Andrew #2; Common Sense?I recognize the historical rooting of state sovereign immunity, and that the principle was an unspoken backdrop against which the Constitution was framed. So, despite it being a completely unenumerated principle, except for the immunity of a state against suits from citizens of
other states (11th amend), I don't think it jurisprudentially erroneous to allow the principle of state sovereign immunity into the argument. Otherwise, anyway, there would be no argument, right? Without the super-precedent of state sovereign immunity,
Katz is and open/shut bankruptcy law case, and the only question is what already-distributed funds the administrator can collect.
I've always thought that, when considering most legal questions, one can apply common sense to guess at what the outcome will be; and then the legal analysis eventually catches up and arrives at the same result. For instance, when people get hurt, blame and distribution of costs for treatment can be very difficult to determine. Common sense tells us, if you should have avoided the hole, then you can't blame someone else...and sure enough that is the basic legal principle.
In any event, here: this bankruptcy case simply doesn't
seem an appropriate place to assert sovereign immunity.
The rationale for maintaining sovereign immunity, in my mind, is the need to allow government to govern. The overwhelmingly consequential decision-making that government officials must perform is simply in a different field from the day-to-day private actors for which the legal system is built. The Constitution and state constitutions provide the rules for governments, and finding violations of those rule-books is the legitimate way to legally challenge fed/state/local governments.
But with this bankruptcy case, none of the above principles apply. The state universities simply got a check from a failing bookstore company...and, so far as I can tell, none of this had anything to do with governing. So why in the world should the state universities be treated differently from any other entity to whom the bookstore company distributed money in its last throes?
The majority decided that, during the Constitutional convention, the states ceded their otherwise immune status in the specific field of bankruptcy suits. Forget for a moment the precedents between us and the convention. Doesn't it simply make sense, if the Constitution contemplates a system wherein federal officials take control of what happens when a person goes broke but still has debts, that the system would be entirely silly if certain actors (states) that are quite certainly often involved in bankruptcy issues/debts/credits/finances* are simply exempt from the game? I just don't understand allowing such a glaring loophole. Oops, I'm going bankrupt. Well, might as well shell what I have out to my favorite state official as opposed to letting some judge collect and distribute fairly.
Commentators seem most perplexed with the squaring of
Katz to
Seminole Tribe, a case that would seem to disallow the result in
Katz--holding that the 11th Amendment prevents Congress, acting pursuant to its Article I powers, from abrogating a state's sovereign immunity by subjecting it to suit in federal court without its consent. I don't think this is really the case.
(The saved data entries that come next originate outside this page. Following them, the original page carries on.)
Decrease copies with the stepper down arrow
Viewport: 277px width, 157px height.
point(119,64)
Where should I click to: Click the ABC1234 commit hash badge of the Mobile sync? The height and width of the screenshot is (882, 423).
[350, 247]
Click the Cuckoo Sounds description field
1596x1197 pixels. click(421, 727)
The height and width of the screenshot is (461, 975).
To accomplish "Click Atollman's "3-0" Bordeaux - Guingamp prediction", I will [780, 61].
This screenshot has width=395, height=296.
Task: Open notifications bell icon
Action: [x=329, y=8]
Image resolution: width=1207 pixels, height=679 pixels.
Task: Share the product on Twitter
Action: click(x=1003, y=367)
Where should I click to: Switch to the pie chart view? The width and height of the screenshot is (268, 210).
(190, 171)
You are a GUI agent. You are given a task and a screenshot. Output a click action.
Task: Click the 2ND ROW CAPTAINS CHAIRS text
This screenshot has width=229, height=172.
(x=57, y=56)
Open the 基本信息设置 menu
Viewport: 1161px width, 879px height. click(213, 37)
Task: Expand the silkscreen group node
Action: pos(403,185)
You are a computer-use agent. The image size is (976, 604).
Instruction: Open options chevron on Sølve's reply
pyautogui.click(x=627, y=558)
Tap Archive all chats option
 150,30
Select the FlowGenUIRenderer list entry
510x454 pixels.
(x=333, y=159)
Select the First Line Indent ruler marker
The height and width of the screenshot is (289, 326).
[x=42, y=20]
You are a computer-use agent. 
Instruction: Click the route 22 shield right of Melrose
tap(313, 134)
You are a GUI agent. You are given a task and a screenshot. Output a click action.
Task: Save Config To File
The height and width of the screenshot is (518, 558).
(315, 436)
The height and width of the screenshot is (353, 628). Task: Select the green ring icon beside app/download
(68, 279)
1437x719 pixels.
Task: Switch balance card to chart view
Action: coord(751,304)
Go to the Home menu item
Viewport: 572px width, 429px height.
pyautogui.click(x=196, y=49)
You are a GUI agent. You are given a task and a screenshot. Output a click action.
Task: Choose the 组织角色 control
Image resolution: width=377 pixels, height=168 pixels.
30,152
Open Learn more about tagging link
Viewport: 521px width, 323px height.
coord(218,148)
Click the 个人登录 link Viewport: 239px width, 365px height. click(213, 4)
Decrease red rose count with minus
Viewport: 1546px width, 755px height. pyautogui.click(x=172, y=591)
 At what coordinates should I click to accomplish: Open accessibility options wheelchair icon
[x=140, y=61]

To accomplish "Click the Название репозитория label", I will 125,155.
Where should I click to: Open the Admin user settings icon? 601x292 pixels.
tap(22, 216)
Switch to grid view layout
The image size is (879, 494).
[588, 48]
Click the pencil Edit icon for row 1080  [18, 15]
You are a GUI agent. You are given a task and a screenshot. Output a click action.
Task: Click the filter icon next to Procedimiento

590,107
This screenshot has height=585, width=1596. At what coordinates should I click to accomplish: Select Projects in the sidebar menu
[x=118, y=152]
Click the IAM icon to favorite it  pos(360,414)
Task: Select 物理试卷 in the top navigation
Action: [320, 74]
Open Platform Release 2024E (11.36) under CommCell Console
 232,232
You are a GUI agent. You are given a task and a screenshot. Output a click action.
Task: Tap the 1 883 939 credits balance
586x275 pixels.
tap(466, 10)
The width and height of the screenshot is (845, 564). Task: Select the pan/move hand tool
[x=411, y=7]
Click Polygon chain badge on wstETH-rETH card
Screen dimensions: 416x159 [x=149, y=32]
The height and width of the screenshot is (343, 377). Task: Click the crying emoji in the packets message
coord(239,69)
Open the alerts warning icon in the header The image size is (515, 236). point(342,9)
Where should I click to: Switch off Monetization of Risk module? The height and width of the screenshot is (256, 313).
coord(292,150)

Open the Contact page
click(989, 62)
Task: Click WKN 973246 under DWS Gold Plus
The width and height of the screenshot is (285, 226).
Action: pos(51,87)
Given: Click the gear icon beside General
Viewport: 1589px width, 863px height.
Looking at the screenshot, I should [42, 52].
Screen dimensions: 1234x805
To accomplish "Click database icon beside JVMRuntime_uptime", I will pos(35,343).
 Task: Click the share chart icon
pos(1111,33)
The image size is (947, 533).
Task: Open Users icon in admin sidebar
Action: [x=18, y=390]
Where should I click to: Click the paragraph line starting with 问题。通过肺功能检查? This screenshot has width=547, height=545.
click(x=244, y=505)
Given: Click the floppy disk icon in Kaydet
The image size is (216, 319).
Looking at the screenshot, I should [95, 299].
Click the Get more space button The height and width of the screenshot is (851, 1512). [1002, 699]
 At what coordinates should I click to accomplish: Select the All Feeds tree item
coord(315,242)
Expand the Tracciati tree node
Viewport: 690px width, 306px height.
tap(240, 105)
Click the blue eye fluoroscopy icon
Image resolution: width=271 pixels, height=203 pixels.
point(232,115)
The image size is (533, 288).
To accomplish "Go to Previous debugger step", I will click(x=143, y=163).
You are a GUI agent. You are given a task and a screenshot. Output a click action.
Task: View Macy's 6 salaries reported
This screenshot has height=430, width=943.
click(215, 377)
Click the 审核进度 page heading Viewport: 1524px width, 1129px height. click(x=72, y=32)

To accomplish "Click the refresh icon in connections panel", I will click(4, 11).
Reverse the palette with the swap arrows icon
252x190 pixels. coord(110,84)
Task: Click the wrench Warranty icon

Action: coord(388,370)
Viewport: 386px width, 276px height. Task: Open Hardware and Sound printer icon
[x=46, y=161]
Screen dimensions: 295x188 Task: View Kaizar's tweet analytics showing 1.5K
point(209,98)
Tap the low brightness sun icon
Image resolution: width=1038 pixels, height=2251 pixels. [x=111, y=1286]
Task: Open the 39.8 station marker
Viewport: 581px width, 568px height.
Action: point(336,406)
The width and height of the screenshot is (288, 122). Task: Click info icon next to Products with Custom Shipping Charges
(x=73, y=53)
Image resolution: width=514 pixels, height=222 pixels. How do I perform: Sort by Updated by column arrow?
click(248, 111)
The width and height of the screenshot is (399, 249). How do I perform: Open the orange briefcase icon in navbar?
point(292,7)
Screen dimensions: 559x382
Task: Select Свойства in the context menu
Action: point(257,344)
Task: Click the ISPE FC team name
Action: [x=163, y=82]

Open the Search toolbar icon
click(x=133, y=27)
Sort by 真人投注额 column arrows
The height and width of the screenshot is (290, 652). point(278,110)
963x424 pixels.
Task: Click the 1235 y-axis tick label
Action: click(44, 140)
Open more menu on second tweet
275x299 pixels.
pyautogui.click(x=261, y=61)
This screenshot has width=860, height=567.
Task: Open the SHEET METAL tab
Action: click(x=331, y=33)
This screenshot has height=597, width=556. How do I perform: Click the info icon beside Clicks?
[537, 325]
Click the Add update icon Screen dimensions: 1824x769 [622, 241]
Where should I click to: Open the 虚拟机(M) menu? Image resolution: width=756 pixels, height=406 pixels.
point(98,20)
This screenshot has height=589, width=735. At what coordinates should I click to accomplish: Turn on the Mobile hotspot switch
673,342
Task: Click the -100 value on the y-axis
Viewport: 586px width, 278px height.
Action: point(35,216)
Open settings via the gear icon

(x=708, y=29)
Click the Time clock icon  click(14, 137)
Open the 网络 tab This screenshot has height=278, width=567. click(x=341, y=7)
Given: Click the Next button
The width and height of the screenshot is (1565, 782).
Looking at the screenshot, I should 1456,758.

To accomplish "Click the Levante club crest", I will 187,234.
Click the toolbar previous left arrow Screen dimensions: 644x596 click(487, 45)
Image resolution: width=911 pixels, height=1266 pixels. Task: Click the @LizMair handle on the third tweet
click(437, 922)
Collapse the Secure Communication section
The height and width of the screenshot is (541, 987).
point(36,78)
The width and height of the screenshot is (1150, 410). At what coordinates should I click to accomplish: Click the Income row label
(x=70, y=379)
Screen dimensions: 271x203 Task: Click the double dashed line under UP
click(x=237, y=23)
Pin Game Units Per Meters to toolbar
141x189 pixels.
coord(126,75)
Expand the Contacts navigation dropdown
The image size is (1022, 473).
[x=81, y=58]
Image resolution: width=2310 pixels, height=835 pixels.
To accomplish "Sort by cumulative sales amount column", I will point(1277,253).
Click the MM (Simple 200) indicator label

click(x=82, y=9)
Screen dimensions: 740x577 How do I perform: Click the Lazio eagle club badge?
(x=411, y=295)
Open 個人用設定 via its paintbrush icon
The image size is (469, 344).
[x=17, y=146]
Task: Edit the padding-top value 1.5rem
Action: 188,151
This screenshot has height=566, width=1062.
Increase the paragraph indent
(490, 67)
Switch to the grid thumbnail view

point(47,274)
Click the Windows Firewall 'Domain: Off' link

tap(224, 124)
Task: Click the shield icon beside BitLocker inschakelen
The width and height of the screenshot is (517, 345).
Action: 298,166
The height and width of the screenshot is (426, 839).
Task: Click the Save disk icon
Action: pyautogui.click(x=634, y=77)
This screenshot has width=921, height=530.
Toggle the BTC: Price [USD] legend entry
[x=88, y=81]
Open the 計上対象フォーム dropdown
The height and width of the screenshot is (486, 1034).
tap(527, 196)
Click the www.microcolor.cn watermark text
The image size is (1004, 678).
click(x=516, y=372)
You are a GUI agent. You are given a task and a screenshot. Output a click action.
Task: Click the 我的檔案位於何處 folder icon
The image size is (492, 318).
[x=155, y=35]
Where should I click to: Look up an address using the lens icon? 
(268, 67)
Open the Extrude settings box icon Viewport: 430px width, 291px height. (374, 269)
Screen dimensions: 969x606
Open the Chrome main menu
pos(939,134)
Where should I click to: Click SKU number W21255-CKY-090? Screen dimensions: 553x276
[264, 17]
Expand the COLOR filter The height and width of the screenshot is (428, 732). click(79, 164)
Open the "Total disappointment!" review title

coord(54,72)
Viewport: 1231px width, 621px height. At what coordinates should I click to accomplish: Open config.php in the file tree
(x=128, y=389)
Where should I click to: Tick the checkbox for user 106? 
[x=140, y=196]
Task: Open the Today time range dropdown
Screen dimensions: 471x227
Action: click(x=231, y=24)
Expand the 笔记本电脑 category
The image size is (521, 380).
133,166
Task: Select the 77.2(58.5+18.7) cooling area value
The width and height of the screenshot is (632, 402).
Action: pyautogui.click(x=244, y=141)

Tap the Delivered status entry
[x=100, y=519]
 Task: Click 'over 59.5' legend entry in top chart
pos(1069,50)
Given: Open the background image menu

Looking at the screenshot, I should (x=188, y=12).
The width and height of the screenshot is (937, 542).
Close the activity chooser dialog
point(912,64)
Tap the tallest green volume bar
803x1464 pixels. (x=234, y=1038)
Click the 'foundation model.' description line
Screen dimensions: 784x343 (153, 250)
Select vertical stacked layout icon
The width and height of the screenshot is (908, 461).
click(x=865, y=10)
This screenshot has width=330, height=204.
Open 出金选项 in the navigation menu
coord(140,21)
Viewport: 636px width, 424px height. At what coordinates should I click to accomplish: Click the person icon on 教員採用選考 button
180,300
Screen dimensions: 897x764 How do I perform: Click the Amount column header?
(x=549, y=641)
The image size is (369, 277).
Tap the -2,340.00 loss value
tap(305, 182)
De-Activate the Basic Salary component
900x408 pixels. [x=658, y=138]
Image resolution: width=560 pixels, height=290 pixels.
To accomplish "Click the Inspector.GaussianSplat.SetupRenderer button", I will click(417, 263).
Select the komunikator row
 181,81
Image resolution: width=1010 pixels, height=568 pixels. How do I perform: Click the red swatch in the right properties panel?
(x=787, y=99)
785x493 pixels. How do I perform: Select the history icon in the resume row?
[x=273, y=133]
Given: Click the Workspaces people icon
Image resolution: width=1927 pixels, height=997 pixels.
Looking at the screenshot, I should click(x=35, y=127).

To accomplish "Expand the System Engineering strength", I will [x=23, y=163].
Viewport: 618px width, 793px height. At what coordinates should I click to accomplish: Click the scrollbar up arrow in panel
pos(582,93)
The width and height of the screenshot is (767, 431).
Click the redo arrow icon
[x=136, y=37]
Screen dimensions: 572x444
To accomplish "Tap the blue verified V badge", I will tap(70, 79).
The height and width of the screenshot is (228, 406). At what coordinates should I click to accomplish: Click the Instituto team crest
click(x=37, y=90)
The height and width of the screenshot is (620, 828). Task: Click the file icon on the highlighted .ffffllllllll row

Seminole dealt with one provision, the Indian Commerce Clause; the stretching of 11th amendment into ALL of article 1 seems to me 1) simply dicta; and 2) classic judicial activism (my definition: wanting a result and getting it in spite of wisdom and intellectual honesty...that, and ignoring Congress and legislatures).
It seems to me the 11th amendment does what the 11th amendment says: citizen in state X can't sue state Y. Any further sovereign immunity must come by way of it being a bedrock principle built into the Court's precedent. In that context, I see no reason why not to take the approach of contemplating the common sense implications of writing and signing off of the bankruptcy clause.
A footnote in the
Seminole addresses bankruptcy:
[a]lthough the copyright and bankruptcy laws have existed practically since our nation's inception . . . , there is no established tradition in the lower federal courts of allowing enforcement of those federal statutes against the States.
This opens a whole new bag of discussion, so I will only iceberg tip it for now: I get occasionally mystified by what I will call the established tradition fixation. This seems like a weird form of Constitutional relativism. If there was a tradition of something, it's cool? How about: if it's right/wrong, it is right/wrong. Either the framers contemplated surrendering state sovereign immunity on favor of a fair bankruptcy policy or not. If established tradition is another name for super-precedent, I am further confused. The proponents of established tradition jurisprudence, then, need another name; like, something can be super-precedent if people 200 years ago did it?! More on that sometime later.
*States play a major role in the bankruptcy process, appearing in many bankruptcy cases in a myriad of roles -- as priority tax creditor, secured creditor, unsecured creditor, police and regulatory authority, environmental creditor, landlord, guarantor, bondholder, leaseholder, and equity interest holder. Similarly, a debtor may have a number of potential actions against a state, including a stay violation, preferences, turnover of property, and lien avoidance.